La santé bucco-dentaire

La santé bucco-dentaire

 

ETUDE NATIONALE 2018

 

Le maintien d’un bon état de santé bucco-dentaire est un enjeu important pour préserver les chances de vieillir en bonne santé. En effet, la santé bucco-dentaire n’est pas seulement synonyme de dents saines, elle fait partie intégrante de l’état de santé générale qu’elle influence par l’alimentation et la statique. Ainsi le nombre de dents conservées à 70 ans est considéré comme un indicateur de longévité.
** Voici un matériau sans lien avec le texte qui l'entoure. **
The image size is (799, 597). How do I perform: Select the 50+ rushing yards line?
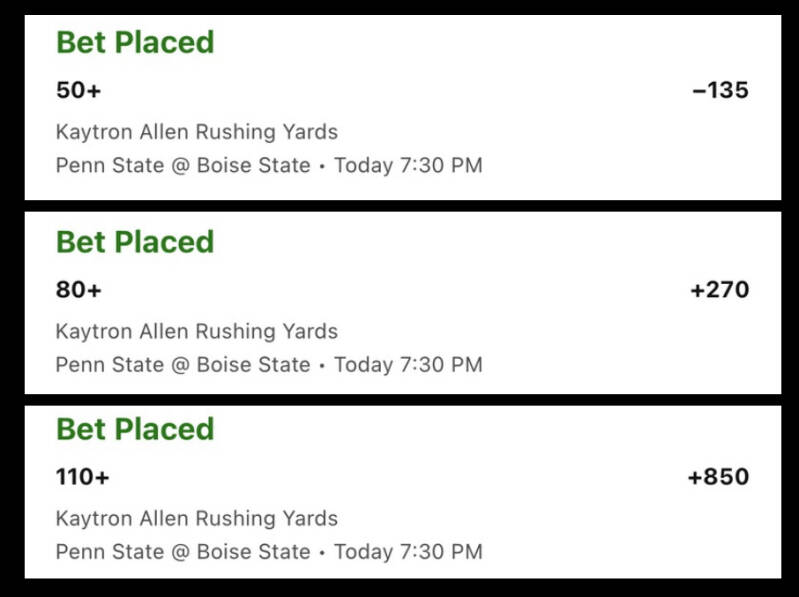click(x=78, y=91)
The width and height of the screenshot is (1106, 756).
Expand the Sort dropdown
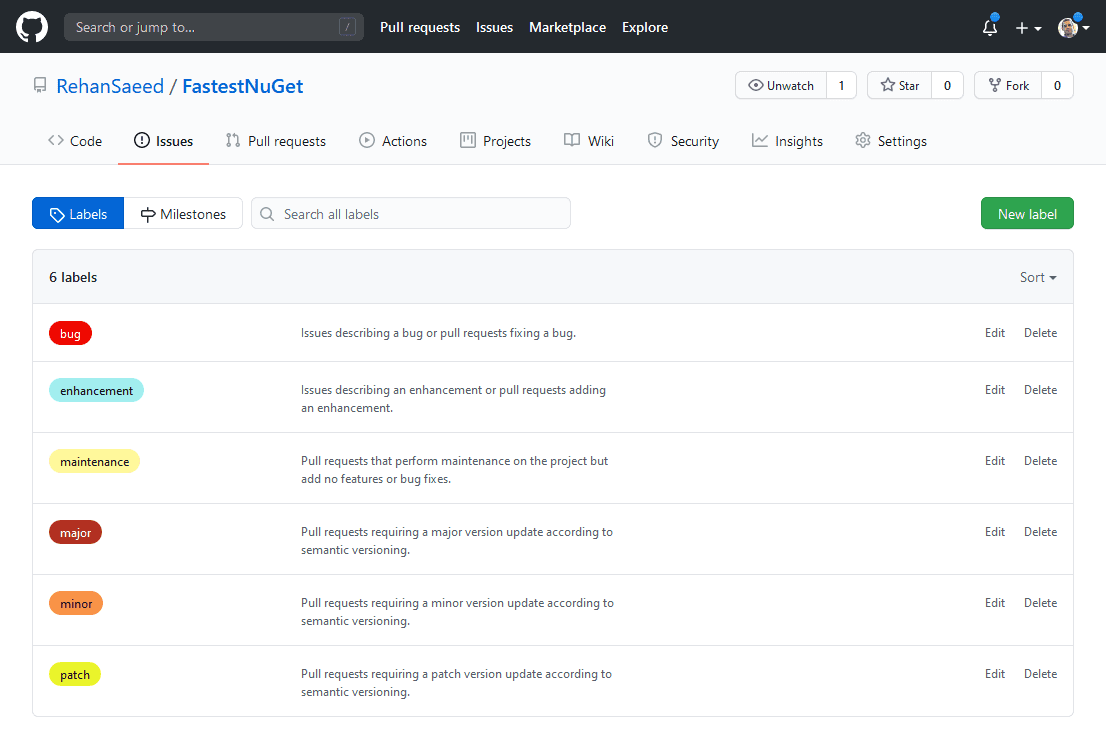[1038, 277]
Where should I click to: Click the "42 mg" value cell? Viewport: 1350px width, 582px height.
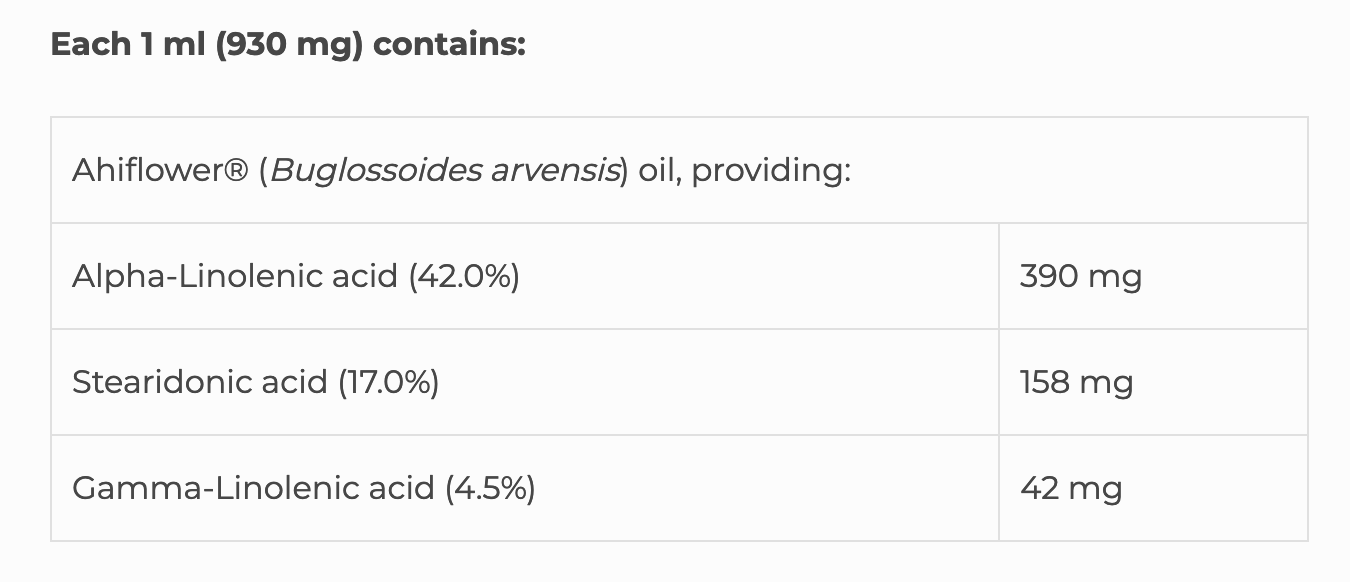pyautogui.click(x=1071, y=488)
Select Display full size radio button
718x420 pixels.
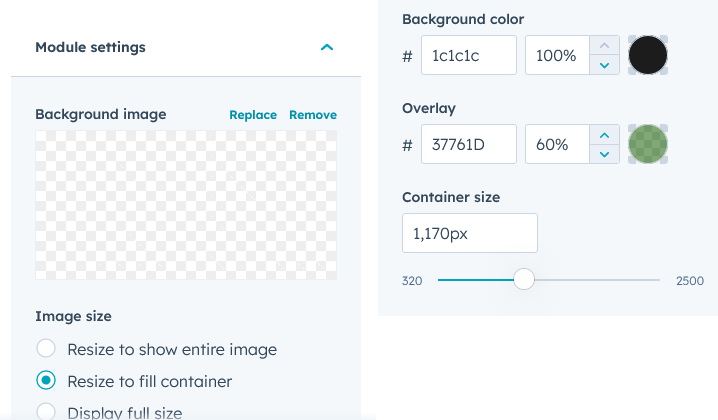pos(46,411)
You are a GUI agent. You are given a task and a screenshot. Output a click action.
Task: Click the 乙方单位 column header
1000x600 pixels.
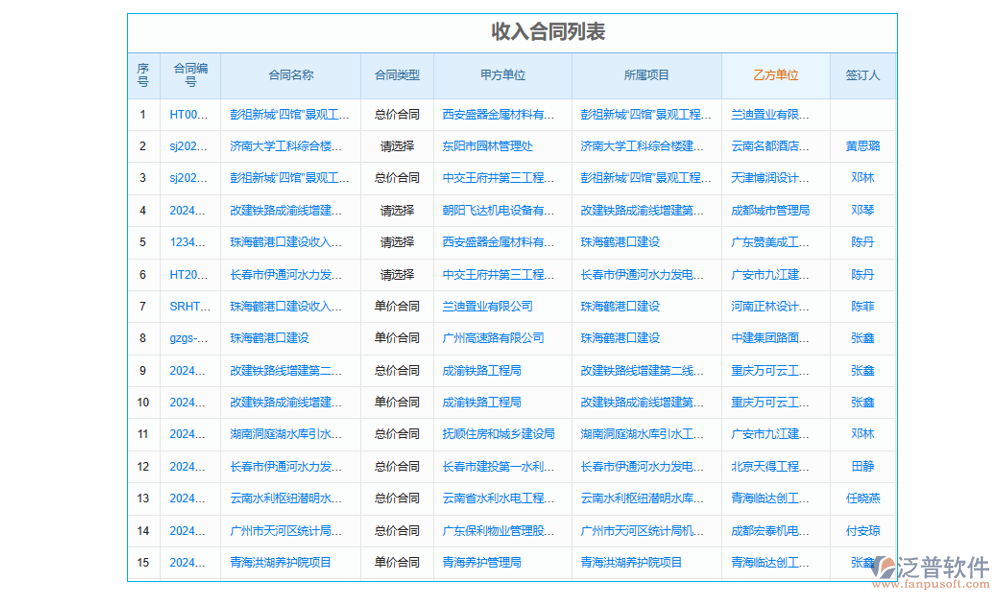775,75
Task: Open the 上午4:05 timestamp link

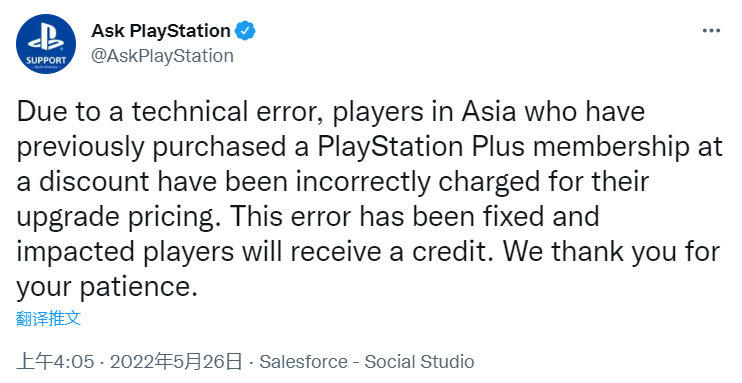Action: click(x=55, y=362)

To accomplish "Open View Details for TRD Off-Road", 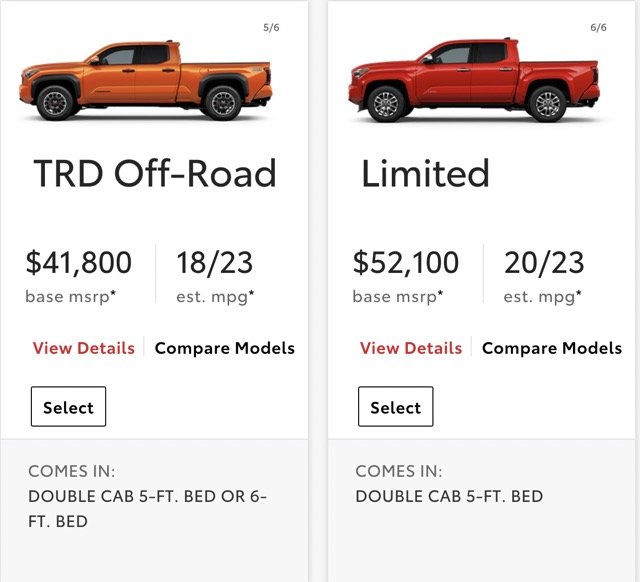I will tap(84, 348).
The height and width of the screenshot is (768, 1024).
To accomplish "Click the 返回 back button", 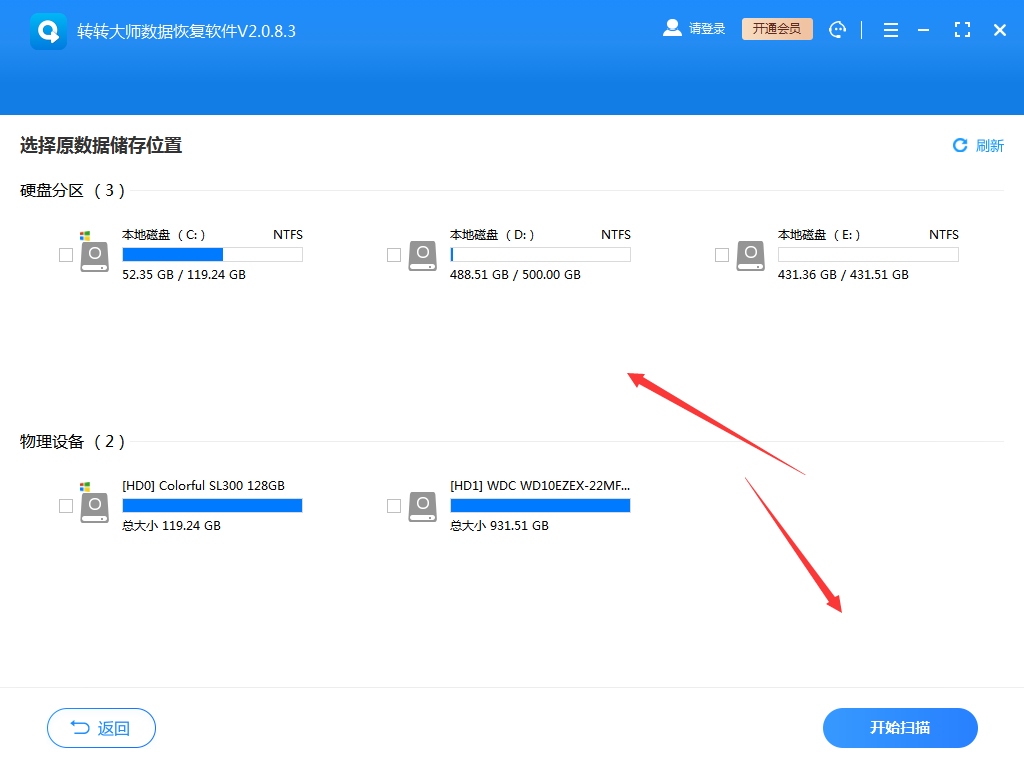I will coord(100,728).
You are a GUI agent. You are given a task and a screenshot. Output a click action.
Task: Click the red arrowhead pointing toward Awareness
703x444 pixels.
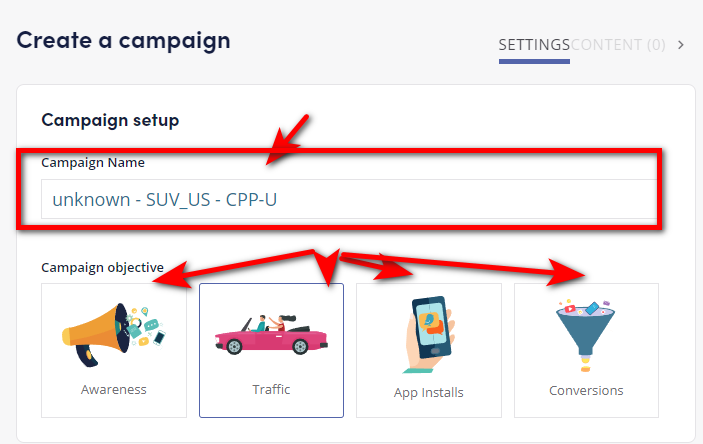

C’est aussi un facteur déterminant de la qualité de vie par les répercussions sur la diversité de l’alimentation, la phonation, la communication, l’estime de soi et la vie sociale.

 

L’étude mise en place en 2017 a permis, d’une part, de recueillir des données descriptives concernant l’état de santé bucco-dentaire et les comportements de santé orale et d’en identifier les facteurs associés auprès de 19 585 bénéficiaires dans les centres de prévention Bien Vieillir Agirc-Arrco, d’autre part, de décrire au sein d’un sous-groupe de 4 567 personnes l’état de santé orale constaté au cours de l’évaluation bucco-dentaire du bilan de prévention.

 

L’âge moyen au moment du bilan était de 70 ans. 58% étaient des femmes, celles-ci avaient un brossage plus fréquent et consultaient plus régulièrement le chirurgien-dentiste que les hommes. La pratique du brossage quotidien diminue après 75 ans et en parallèle le port de prothèses amovibles augmente. Alors que les cadres sont légèrement plus nombreux que dans la population générale (30 % versus 20% selon l’Insee) et que la consommation d’alcool et de tabac apparait globalement plus faible, 40 % des bénéficiaires ne consultaient pas un chirurgien-dentiste tous les ans, 50% se brossaient les dents moins de 2 min et près de 30% ne se brossaient pas les dents au moins deux fois par jour. Le recours au chirurgien-dentiste est associé au bien-être physique et psychologique, avec un suivi moins fréquent chez les personnes souffrant de troubles dépressifs. Comme en population générale, une bonne hygiène orale est associée à des facteurs socio-démographiques, aux ressources financières et aux conditions de vie, aux activités sociales et culturelles ou encore à la consommation de tabac et d’alcool. 28% des bénéficiaires avaient un score GOHAI (score de qualité de vie lié à l’état bucco-dentaire) inférieur à 50, seuil témoignant d’un mauvais état bucco-dentaire nécessitant une prise en charge. 4,3 % des bénéficiaires avaient un coefficient masticatoire inférieur à 40, nécessitant le remplacement rapide des dents absentes.

 

Ainsi les comportements de santé orale varient selon le sexe, l’âge, l’état psychologique, l’environnement et les habitudes de vie. Bien qu’il s’agisse d’une population se déclarant en bonne santé, des comportements de santé orale inadaptés ont été constatés. Dans ce contexte, les bilans médico-psycho-sociaux réalisés dans les centres de prévention Bien Vieillir Agirc-Arrco constituent un outil précieux pour sensibiliser les bénéficiaires à l’importance de la santé bucco-dentaire et à les réintroduire dans le parcours de santé.